Mural tells the story of women
Jodie reckons she’s the luckiest woman in the world. Strange sentiment from a woman who has been knocked around for much of her life and ended up at McAuley
House after years of domestic violence and abuse. But that’s how she sees things at the moment as she prepares to move into the new McAuley House in
Pickett St, Footscray.
Jodie’s sense of hope and resilience is reflected in one of the murals that adorn a ground floor wall of the new building. Jodie, 44, who has loved drawing and painting most of her life, was invited to join another resident, Mandy, in decorating parts of the mural which was designed and painted by street artists Lucy Lucy and Kaff-eine.
In describing the work, Lucy Lucy and Kaff-eine said: “The mural depicts a collection of diverse and inspirational women representing strength, pride, bravery, peace, love, happiness and solidarity. The centre of the mural features a stag, which represents Ireland, the Sisters of Mercy country of origin; and a kangaroo, representing Australia, the current location of the new McAuley House.”

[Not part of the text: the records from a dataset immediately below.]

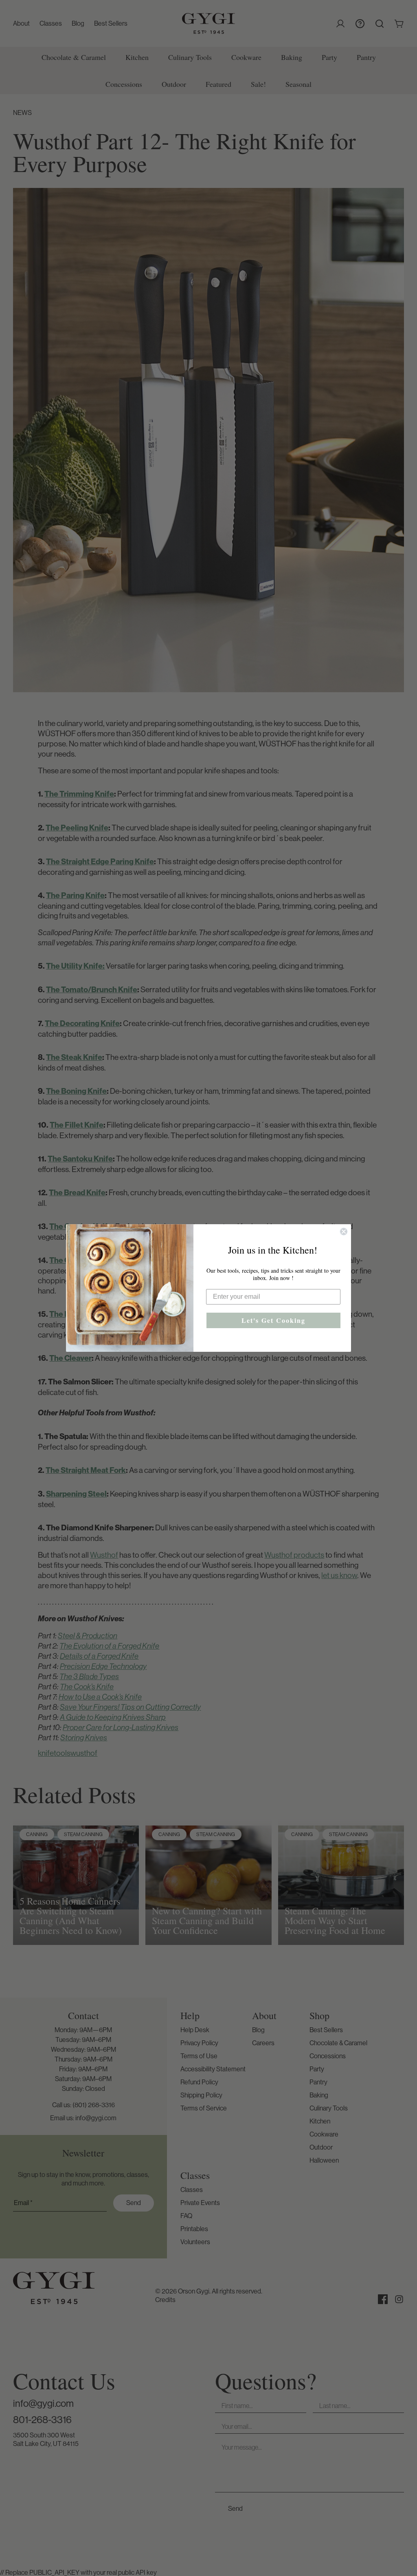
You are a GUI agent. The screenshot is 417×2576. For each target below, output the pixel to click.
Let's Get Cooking (273, 1320)
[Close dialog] (344, 1231)
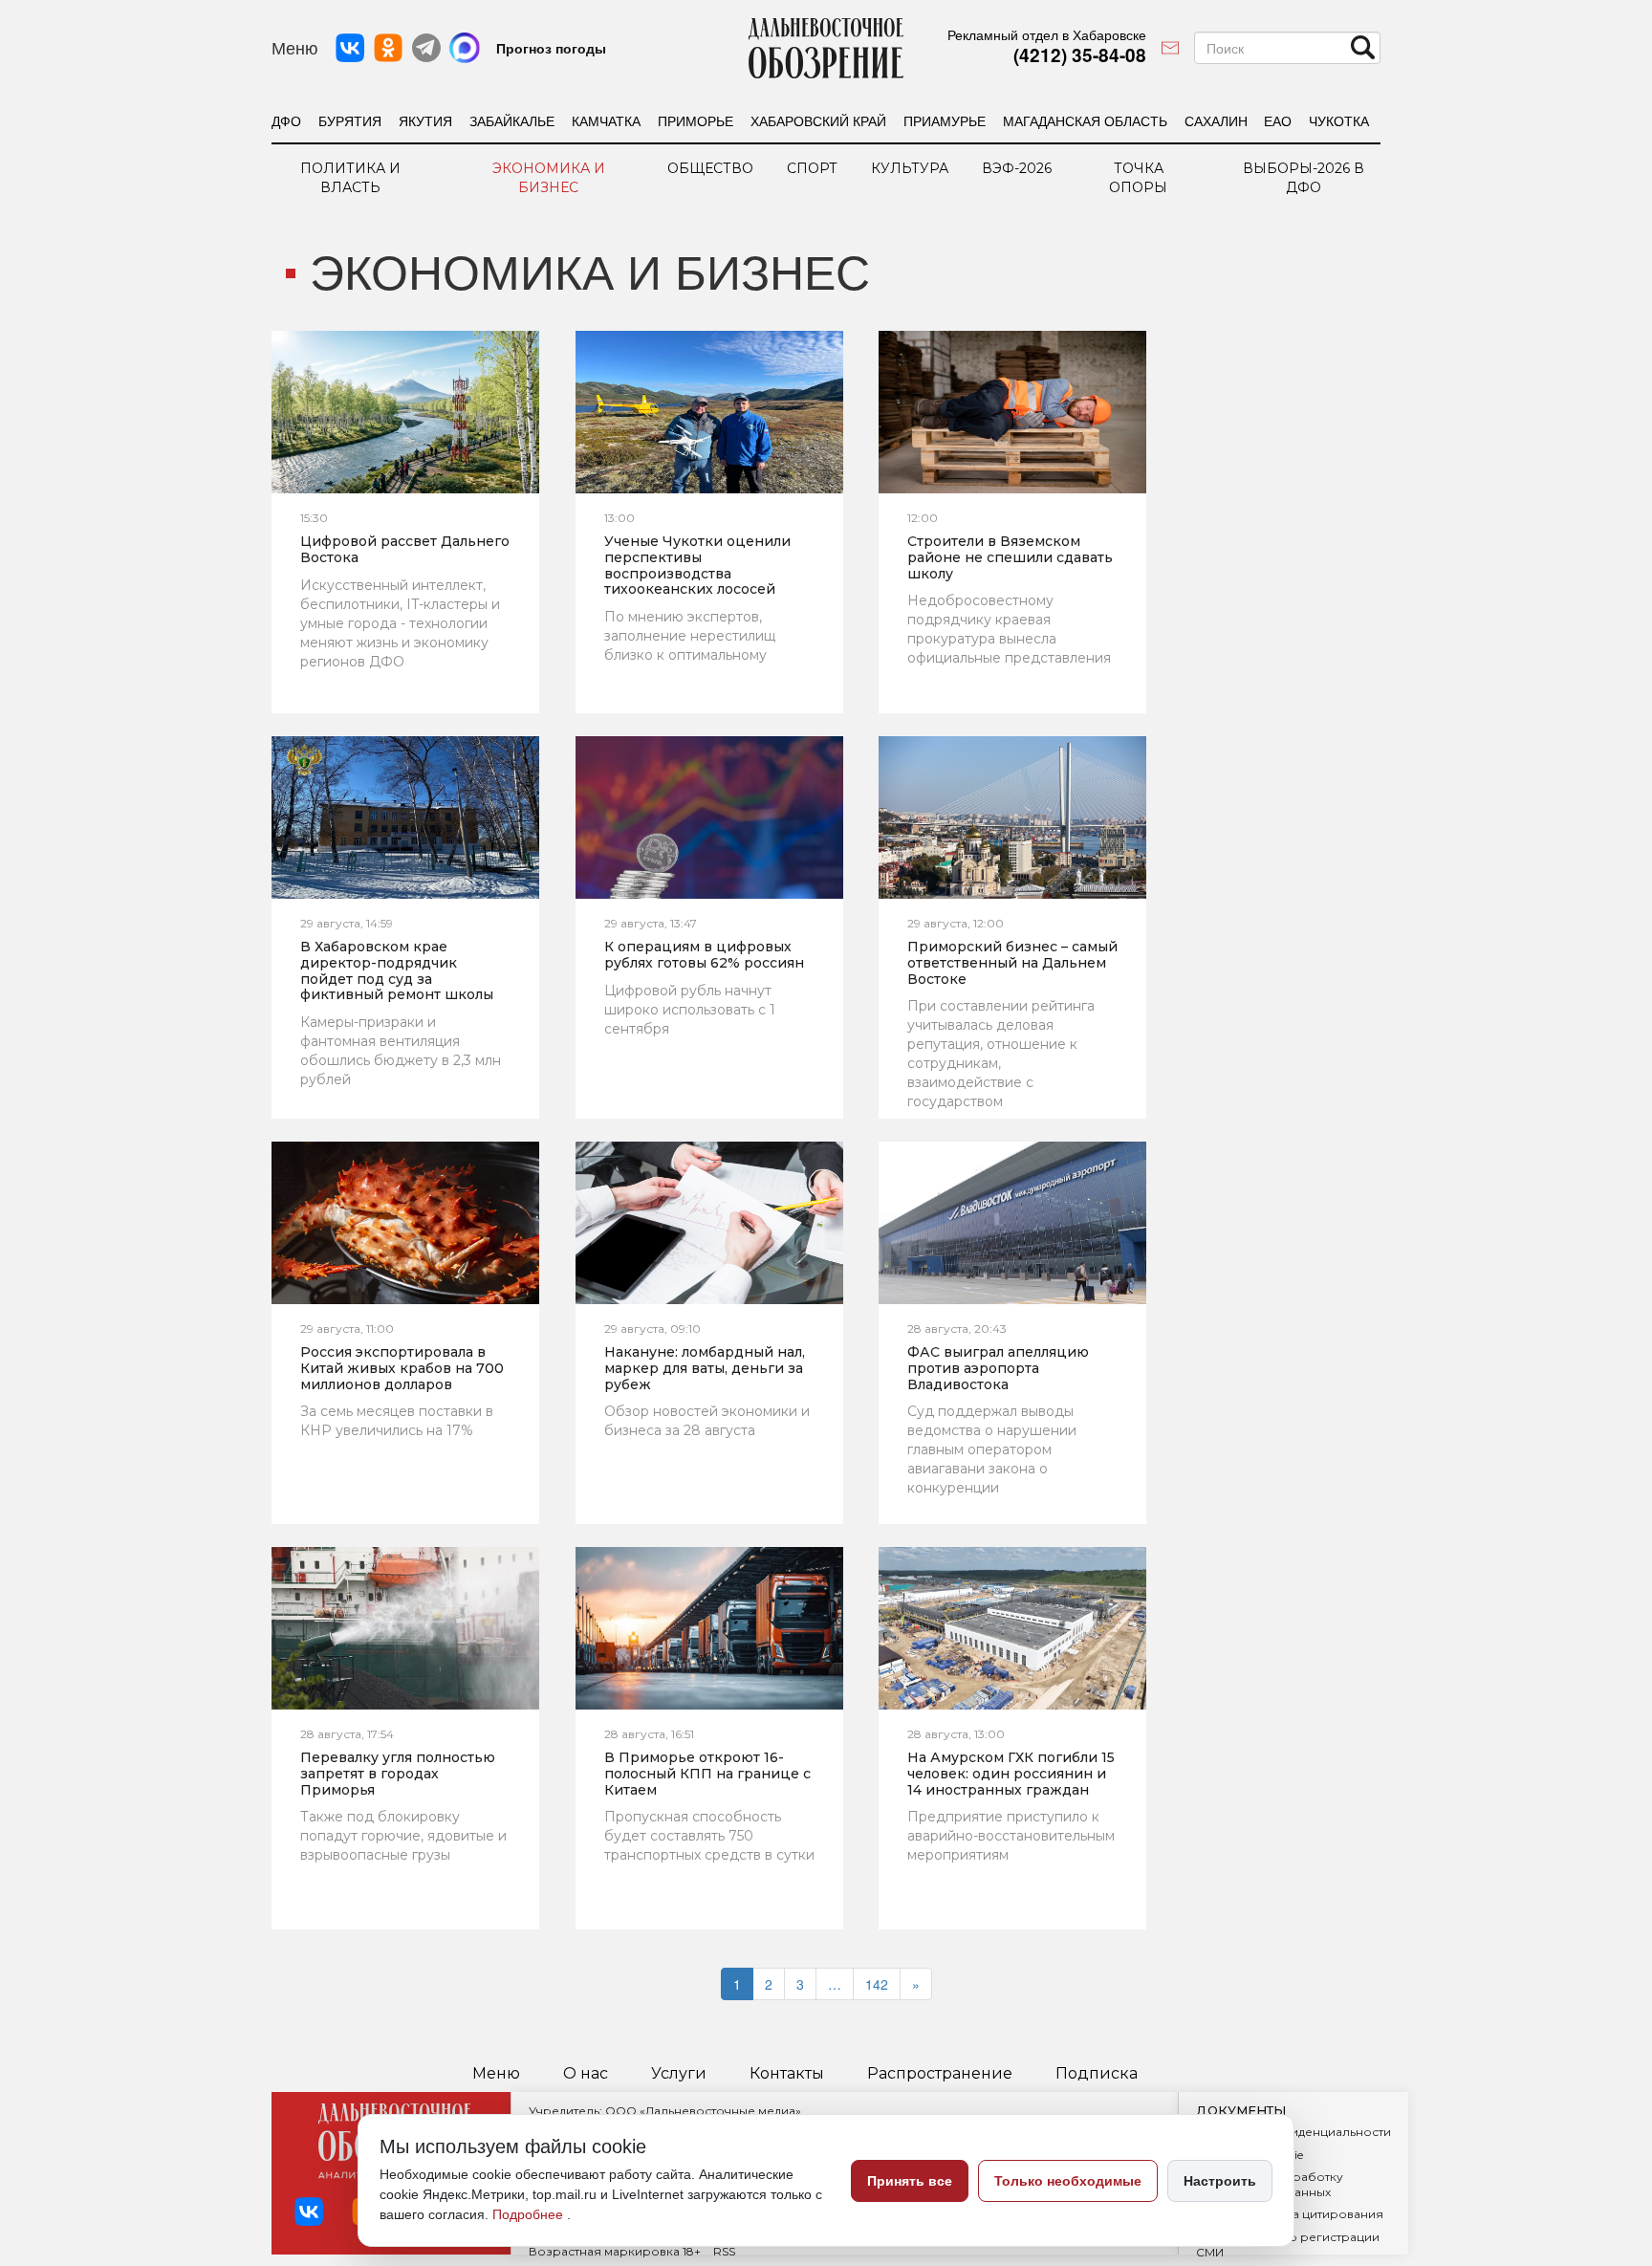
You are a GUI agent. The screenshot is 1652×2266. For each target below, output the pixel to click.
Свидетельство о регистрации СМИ (1288, 2244)
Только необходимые (1067, 2181)
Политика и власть (350, 178)
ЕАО (1278, 120)
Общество (710, 168)
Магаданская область (1085, 120)
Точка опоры (1138, 178)
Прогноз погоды (551, 47)
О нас (585, 2074)
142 (876, 1984)
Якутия (425, 120)
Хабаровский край (818, 120)
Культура (909, 168)
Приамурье (944, 120)
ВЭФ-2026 (1017, 168)
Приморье (695, 120)
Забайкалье (511, 120)
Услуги (678, 2074)
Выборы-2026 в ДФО (1303, 178)
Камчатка (606, 120)
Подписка (1096, 2074)
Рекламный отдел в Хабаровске (1046, 34)
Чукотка (1339, 120)
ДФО (286, 120)
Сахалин (1216, 120)
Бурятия (349, 120)
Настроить (1220, 2181)
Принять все (909, 2181)
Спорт (812, 168)
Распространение (939, 2074)
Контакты (787, 2074)
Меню (496, 2074)
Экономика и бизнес (548, 178)
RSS (724, 2251)
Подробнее (529, 2214)
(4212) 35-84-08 (1079, 55)
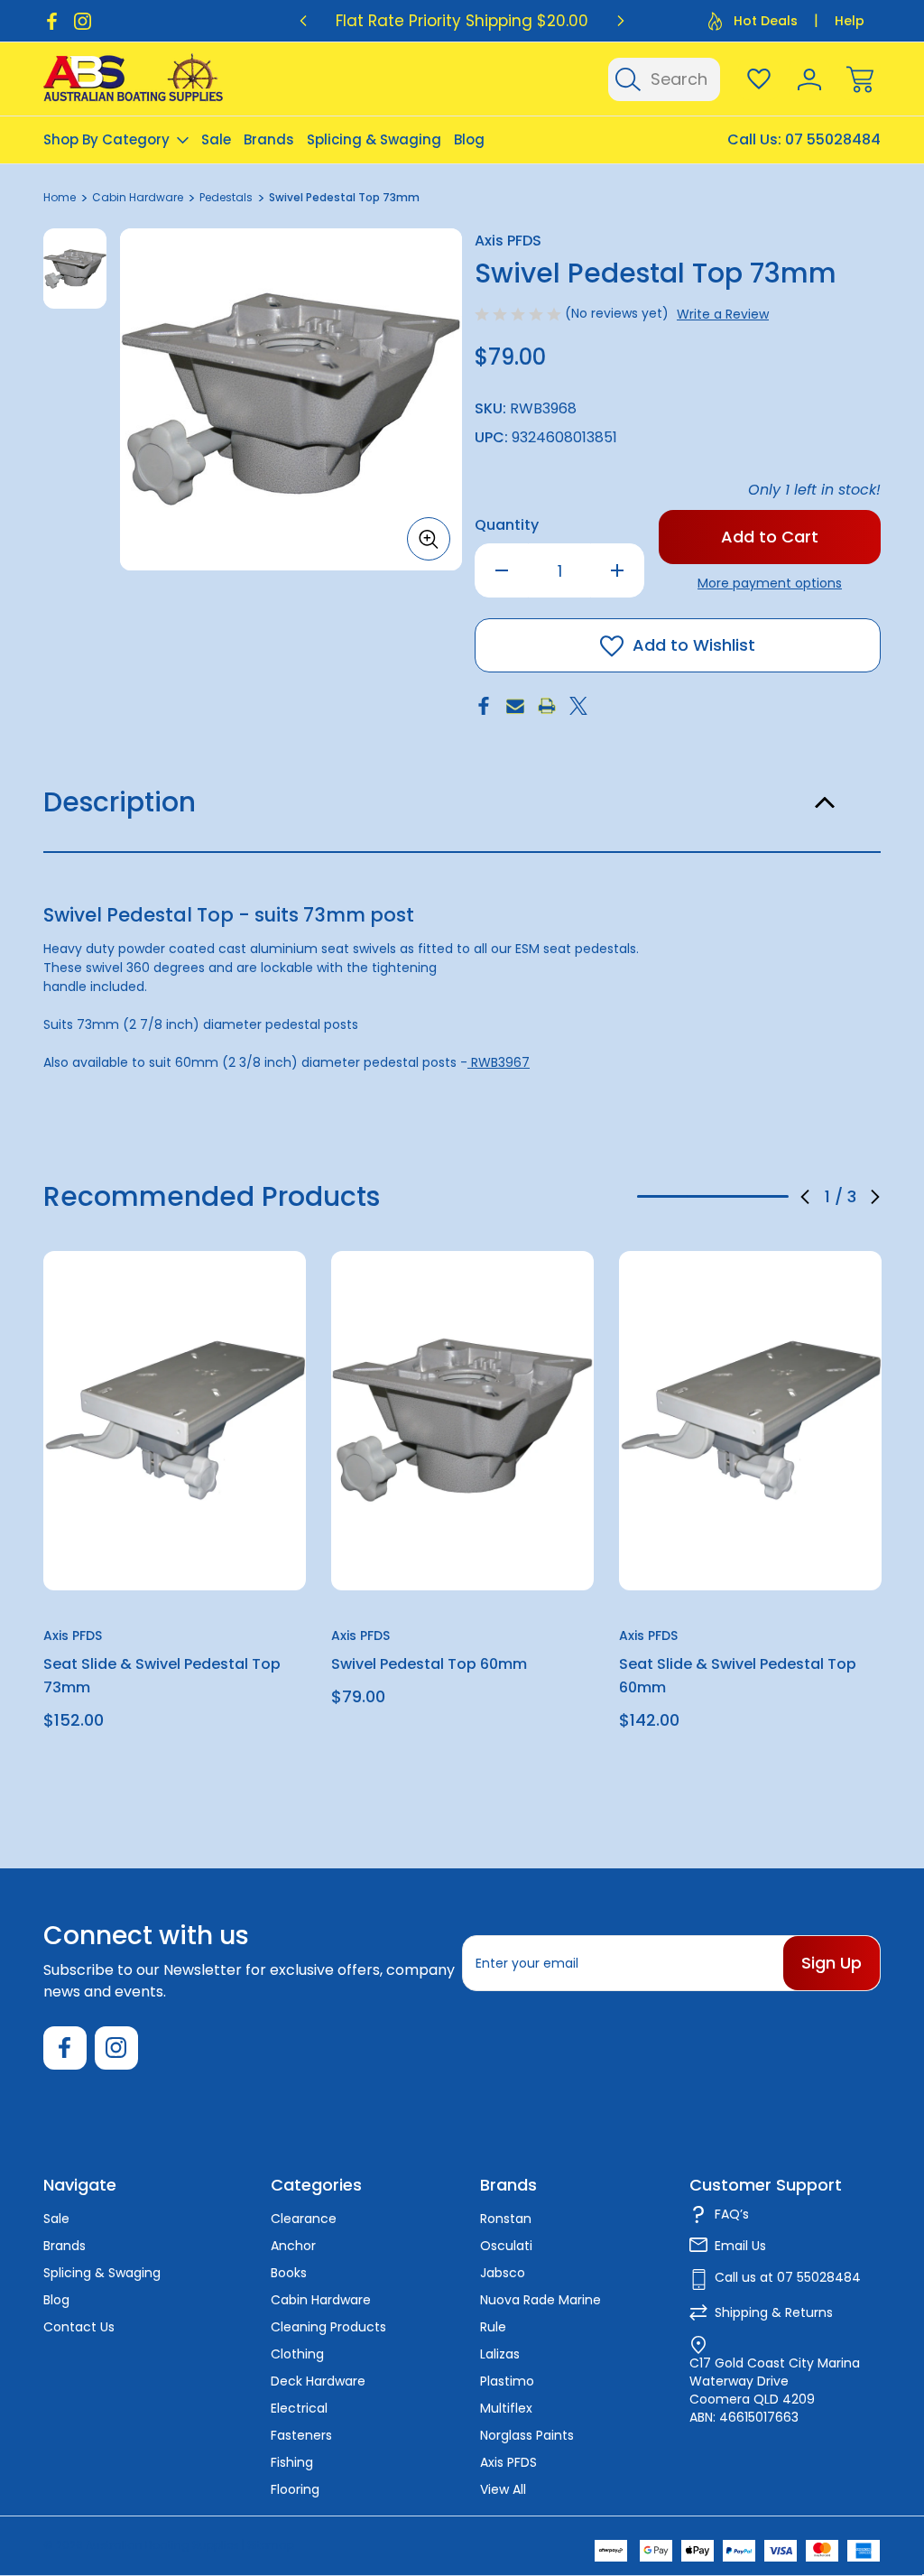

The women depicted on the mural include Funmilayo Ransome-Kuti (1900–1978), leading activist during Nigerian women’s anti-colonial struggles; French woman Joan of Arc, patron Saint of soldiers and France and Rosie the Riveter, a cultural icon of the United States, representing the American women who worked in factories and shipyards during World War II.
Jodie was given the chance to decorate one of the women’s dresses and wrote words of hope and inspiration on her dress including, bountiful, tough, sanctuary and serenity.
The artists also gave her paints to continue her artistic pursuits by decorating furniture to go into her own bedroom in the new building. She said the focus of her art, and in particular the woman she decorated, is inspirational, reflecting a lot of what has happened to her since arriving at McAuley House in April.
“I was sitting in the gutter crying because I had no where to go, I didn’t know what to do. These two kind ladies stopped, bundled me into their car and took me to the police station, then I ended up in hospital and then eventually I got to McAuley Care refuge and then to safety at McAuley House,” Jodie said.
Mandy, who has been living at McAuley House for six months after leaving a violent relationship, also decorated the dress of one of the ‘mural women’. She painted orange squares on the woman’s dress and gave her some jewellery. She loves that the mural features women from many different backgrounds and believes this is a reflection of life at McAuley House. Some look happy and others are sad and that’s life at McAuley House.
While Mandy, 52, loves the new building, she is also a little sad to be leaving the old house. “The old place is really the first home I have ever had where I felt safe. So I feel a bit like I am leaving home,” Mandy said. But some things won’t change including Mandy’s regular Friday external art classes.
Both women are thrilled that their artwork will now be ‘exhibited’ for the first time as part of the mural.